Much of this kind of tuning is done by hand among hyperscalers and cloud builders and AI researchers, and the whole idea of OnSpecta is that it is done transparently and automatically for those who don’t want to. not necessarily enter machine code to drive performance. It’s for everyone, and if the performance is good enough with DLS, then they won’t have to worry about doing it by hand on a new Arm architecture – which is an important point and why Ampere Computing just buys the company. He can’t afford to wait.
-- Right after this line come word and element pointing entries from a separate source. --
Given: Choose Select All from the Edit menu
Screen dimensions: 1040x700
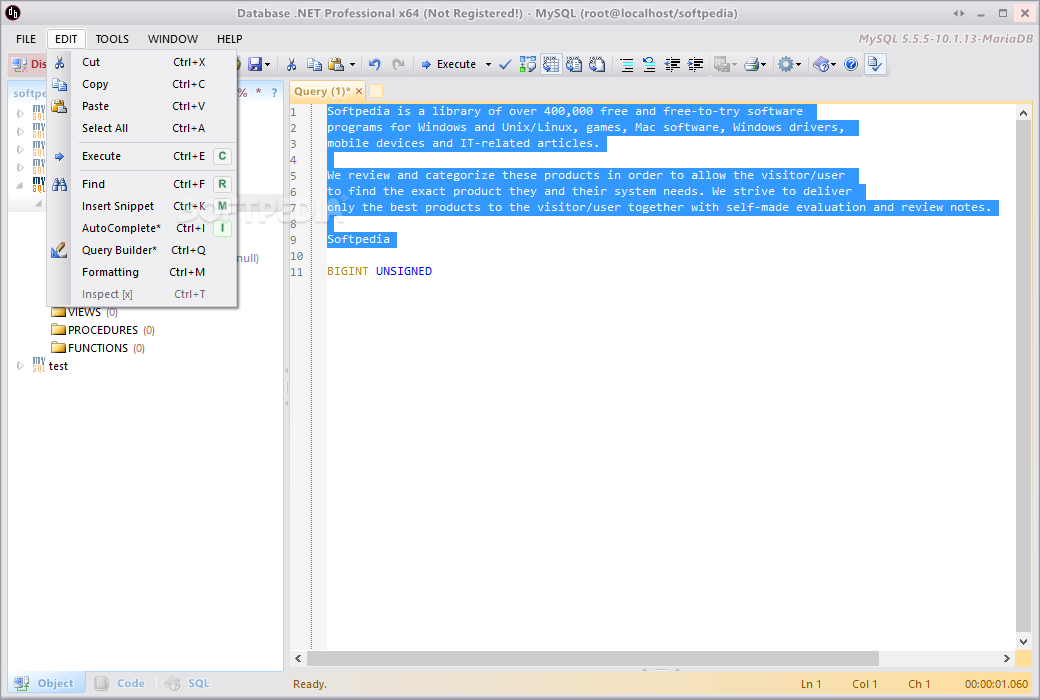Looking at the screenshot, I should [105, 128].
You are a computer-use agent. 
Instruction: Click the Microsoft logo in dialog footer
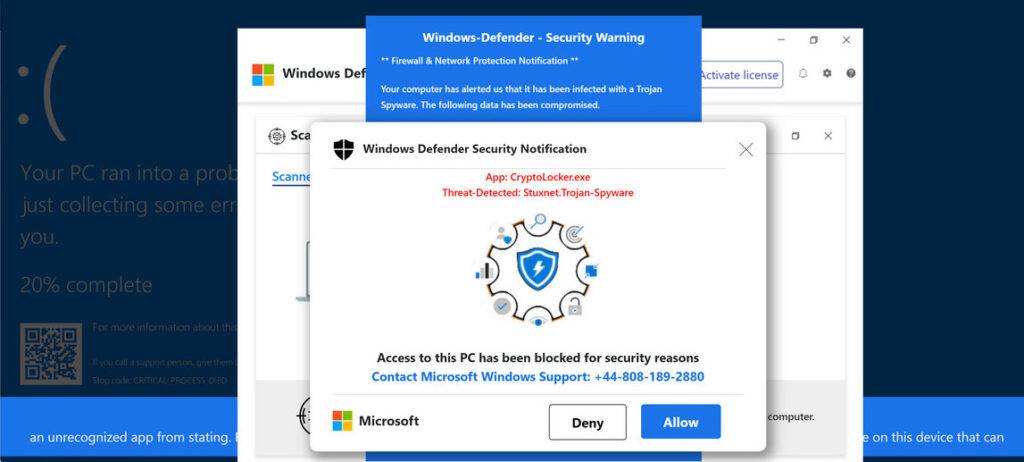tap(342, 421)
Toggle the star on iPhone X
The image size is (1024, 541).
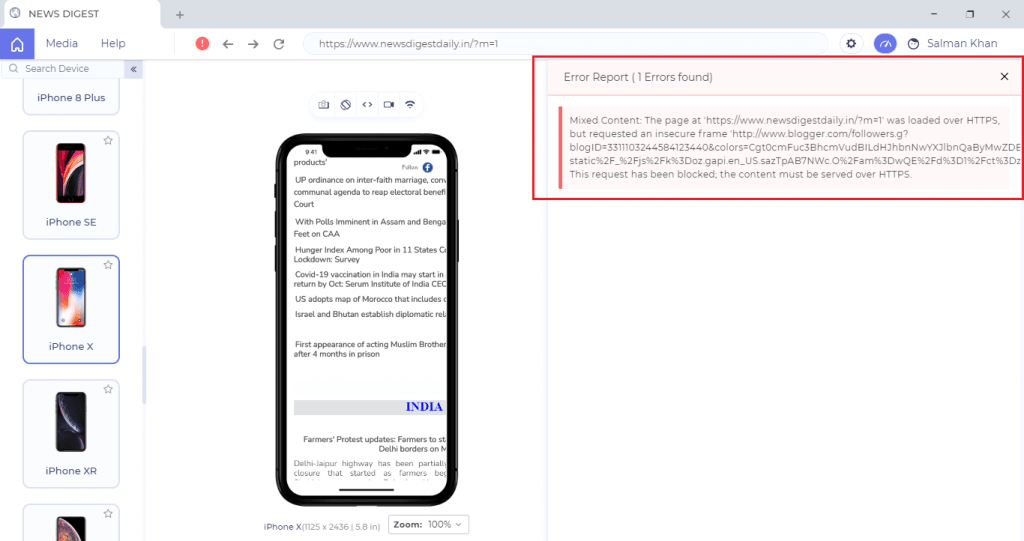pos(108,265)

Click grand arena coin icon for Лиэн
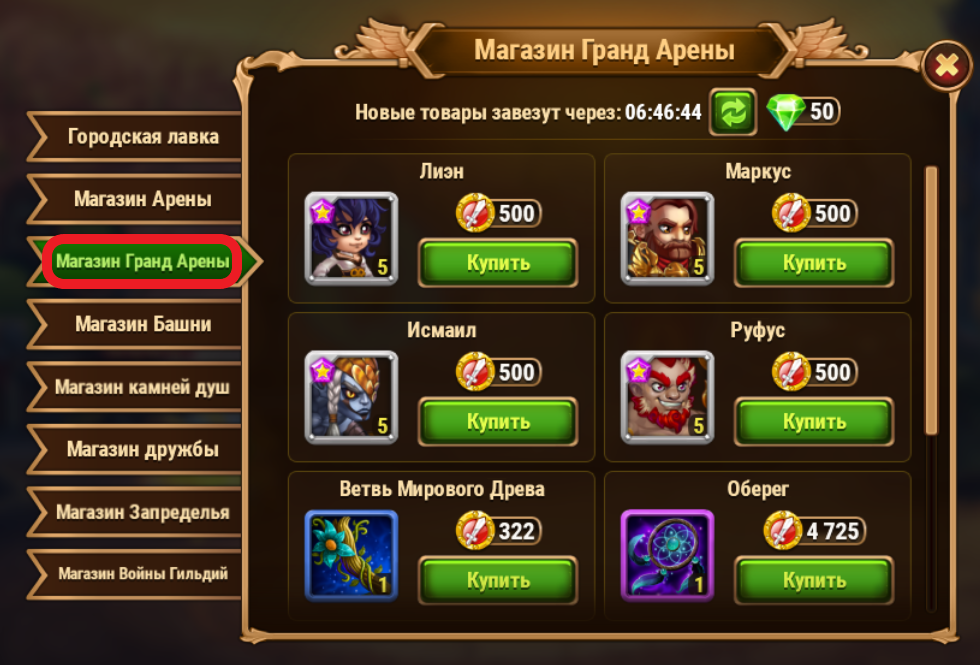[x=475, y=213]

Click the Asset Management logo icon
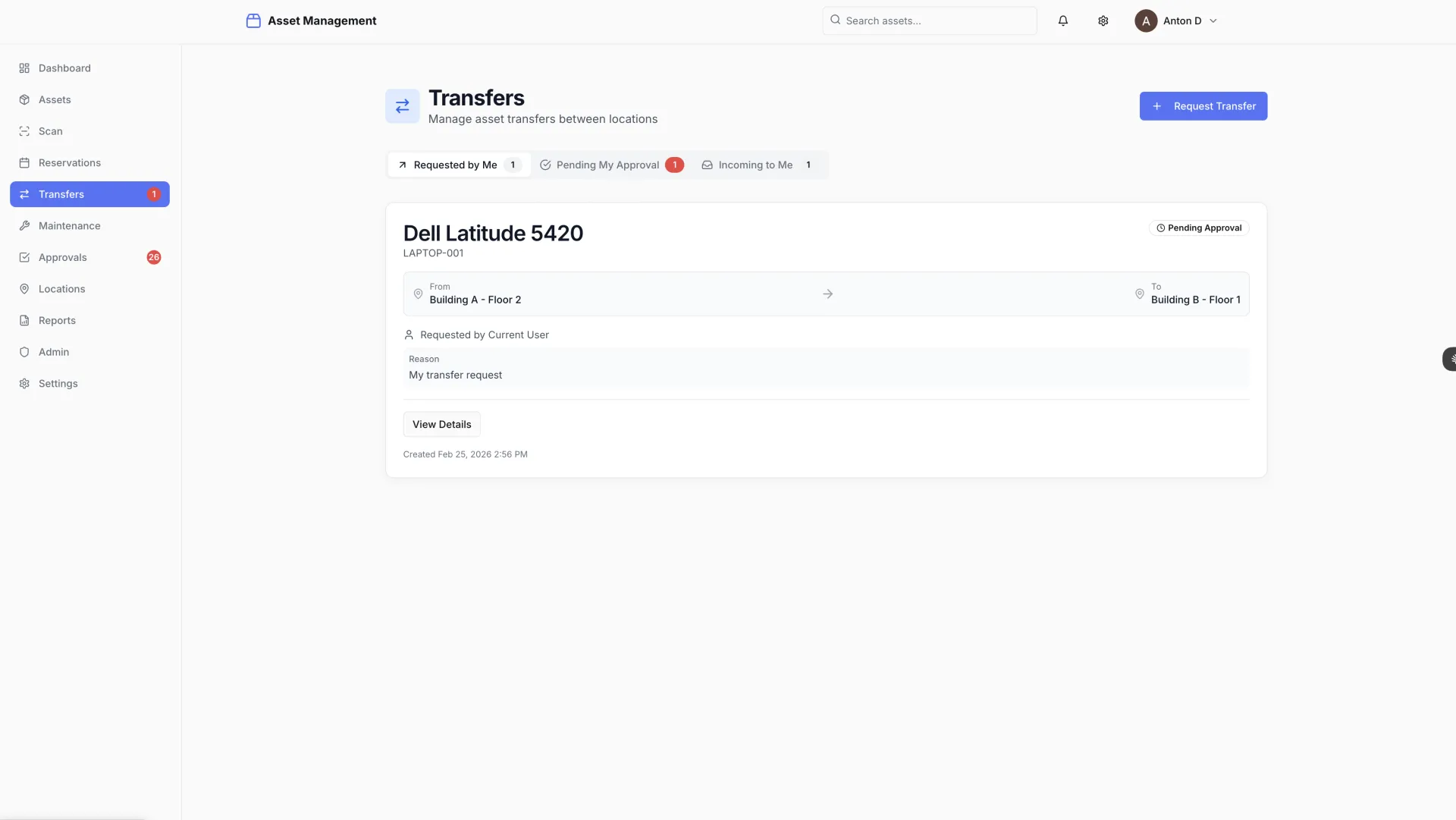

We also believe that everything that has just been said about inference can potentially be applied to machine learning training or even traditional simulation and modeling workloads, in CPU-only configurations or in hybrid configurations with a mix of CPUs and accelerators of one type or another. Wittich admitted this in theory, but was unable to comment on the company’s specific plans in these areas. What he admitted is that the OnSpecta stack makes the job of porting inference codes from X86 processors and Nvidia GPUs much easier, which is why it has been available on A1 instances on Oracle Cloud since. awhile now.